• [PROBLEM DESCRIPTION]:
Your response should be the lines from the one holding "This screenshot has height=831, width=1456." to the last line of the data below, copied exactly and with no additions.

===

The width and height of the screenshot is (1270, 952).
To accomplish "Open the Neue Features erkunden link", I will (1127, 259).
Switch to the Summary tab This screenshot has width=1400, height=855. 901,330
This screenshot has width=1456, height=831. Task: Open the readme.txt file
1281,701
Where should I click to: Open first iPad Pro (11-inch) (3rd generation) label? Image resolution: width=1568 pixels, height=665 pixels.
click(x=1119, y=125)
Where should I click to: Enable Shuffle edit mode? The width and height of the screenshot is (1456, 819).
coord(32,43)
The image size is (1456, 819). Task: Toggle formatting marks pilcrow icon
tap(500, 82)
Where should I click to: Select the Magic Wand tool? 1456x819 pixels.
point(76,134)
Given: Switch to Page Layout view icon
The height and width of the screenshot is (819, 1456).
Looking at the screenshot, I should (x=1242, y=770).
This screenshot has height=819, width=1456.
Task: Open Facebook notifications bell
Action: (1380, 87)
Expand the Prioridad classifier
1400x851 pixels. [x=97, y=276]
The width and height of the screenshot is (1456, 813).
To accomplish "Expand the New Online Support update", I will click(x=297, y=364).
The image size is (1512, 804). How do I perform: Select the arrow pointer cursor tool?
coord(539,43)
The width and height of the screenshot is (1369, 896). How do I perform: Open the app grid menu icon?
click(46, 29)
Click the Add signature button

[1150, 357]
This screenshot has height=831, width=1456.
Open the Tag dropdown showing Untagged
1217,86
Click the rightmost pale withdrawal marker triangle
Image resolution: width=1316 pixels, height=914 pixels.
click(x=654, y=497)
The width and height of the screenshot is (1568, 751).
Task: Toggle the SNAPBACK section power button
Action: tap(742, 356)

===

• [TASK RESPONSE]:
This screenshot has height=831, width=1456.
Open the Tag dropdown showing Untagged
1217,86
Click the rightmost pale withdrawal marker triangle
Image resolution: width=1316 pixels, height=914 pixels.
click(x=654, y=497)
The width and height of the screenshot is (1568, 751).
Task: Toggle the SNAPBACK section power button
Action: tap(742, 356)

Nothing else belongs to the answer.